Niños y adolescentes ya se van a la escuela y esta decisión gubernamental ha dividido las opiniones de padres, tíos, abuelos, maestros, autoridades, comerciantes del ramo, un ramo muy, muy frondoso por cierto, analistas políticos y hasta de quienes no tienen “vela en el entierro”.
La discusión se ha centrado en dos puntos: uno, el edificio que alberga la escuela, principalmente el aula y sus pupitres, la distancia entre estos y entre alumnos y de ellos con sus maestros y directivos. Capitalizando el temor, habrá colegios que oferten seguridad, como pupitres aislados con acrílicos transparentes. El otro aspecto en discusión, es sobre si la responsabilidad de contagio recaerá en la escuela o en los padres que avalarán la buena salud del alumno mediante una carta responsiva. Todos tienen la razón porque su hijo es su prenda amada, su vástago, la niña de sus ojos.
El entorno imaginario en que se da esta discusión, es el de una sociedad inexistente, perfectamente responsable, higiénica, saludable, de hogares que han mantenido a sus niños en una vitrina de cristal a salvo de cualquier polvo del mal y de una sociedad con autoridades eficientes, honradas y sensibles. La realidad es que este es un país que vive del trabajo eventual, inseguro, volátil y que por ello los adultos no han podido vivir en aislamiento y la gran mayoría de niños y adolescentes no han dejado de andar en la calle. Algunos, han abandonado la escuela para trabajar y contrarrestar el boquete económico generado por la pandemia. Muchos, se la han pasado en la calle haciendo los mandados, paseando, jugando o simplemente respirando libertad. Los que pudieron, guardaron a sus niños durante aquellos dos meses denominados de cuarentena, después, con cubrebocas o sin él, volvieron a las fiestas infantiles, a las excursiones, al mercado y a todo tipo de convivencia social y así seguirán y aunque no es deseable, es más probable que se enfermen por comer “chuchulucos” y por la desnutrición que agobia a la niñez mexicana, por vivir amontonados en mini casas y compartiendo hasta la cuchara con adultos enfermos, por falta de agua para necesidades elementales, falta cada vez más notoria y frecuente y entre muchas causas de enfermedad más, es más probable que enfermen por depresión, miedo y violencia intrafamiliar o por correr a diario el riesgo, ese si, latente, de trasladarse en el transporte público, que por contagiarse de COVID en la escuela.
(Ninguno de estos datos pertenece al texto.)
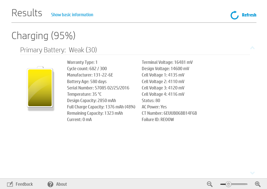
Task: Open basic information view
Action: point(72,15)
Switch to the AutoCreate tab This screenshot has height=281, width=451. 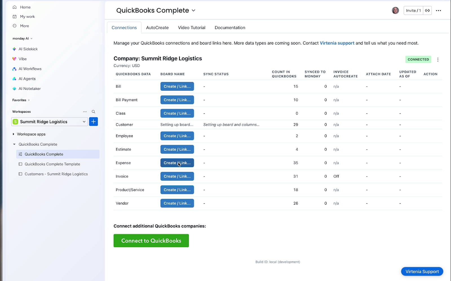coord(157,28)
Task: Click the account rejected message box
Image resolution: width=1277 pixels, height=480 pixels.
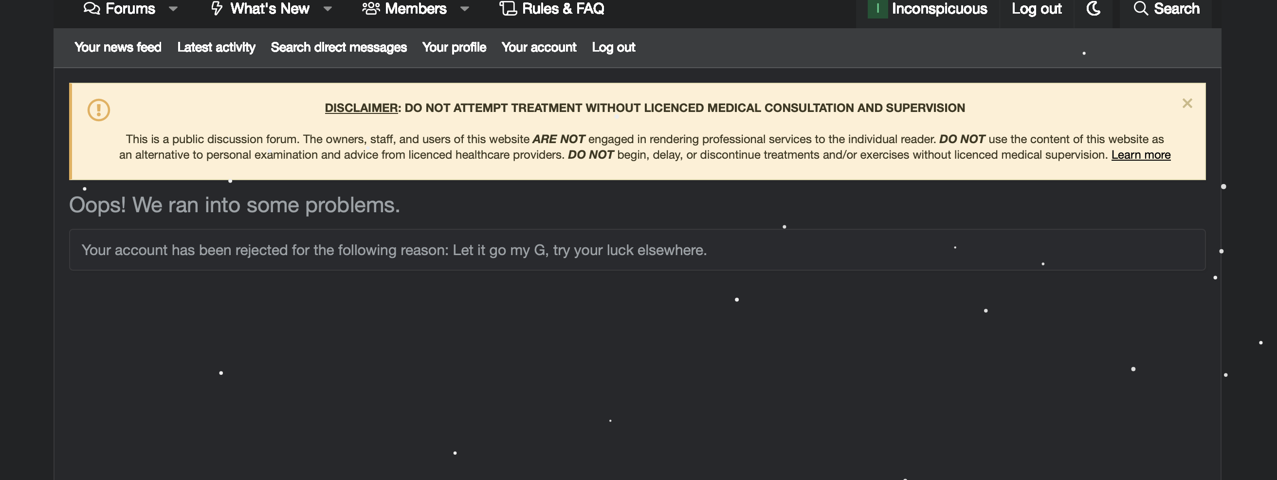Action: (637, 250)
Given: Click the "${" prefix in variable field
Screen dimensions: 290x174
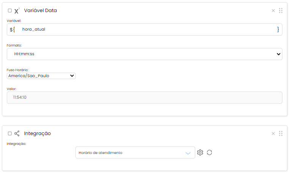Looking at the screenshot, I should pos(13,30).
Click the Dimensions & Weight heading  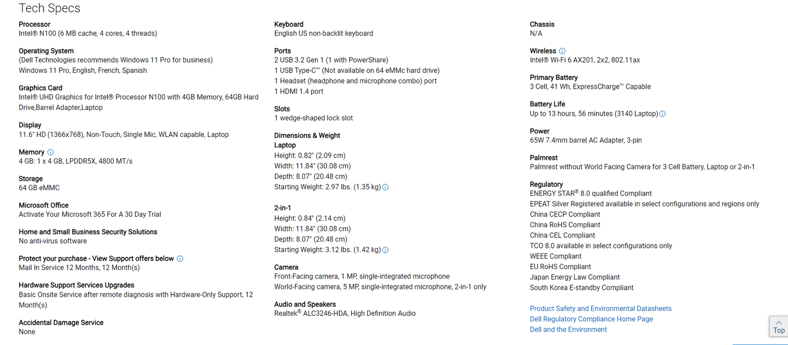point(307,136)
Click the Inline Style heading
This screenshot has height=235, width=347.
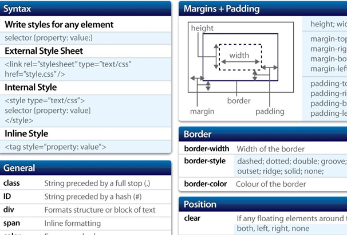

Ya se van niños y adolescentes a la escuela y aunque las autoridades presumirán el transporte escolar, evidentemente insuficiente, la mayoría de los escolares van a la escuela en transporte público, que además de costoso es pésimo, tanto, que sexenios van y vienen y nadie logra hacerlo eficiente. En él, niños y adultos se van rozando los virus y hasta el ADN y si salen bien librados de este intercambio flemoso, quién sabe si resistan las cepas virulentas escondidas en la mugre de los asientos y la afectación de tímpanos estresados por la música rumbera que vibra en los cristales, del manoseo y los carterazos y el susto por los enfrenones o de ver al chofer hablando por teléfono o echando novio.
La distracción por la pureza de las aulas impide exigir a quien esté a cargo, que, por lo pronto, el transporte público no sea foco de infección para sus pasajeros. Al final del día, la cotidianidad del exterior es tan riesgosa, que seguramente en las aulas los niños estarán más seguros. Lo sabremos Al tiempo.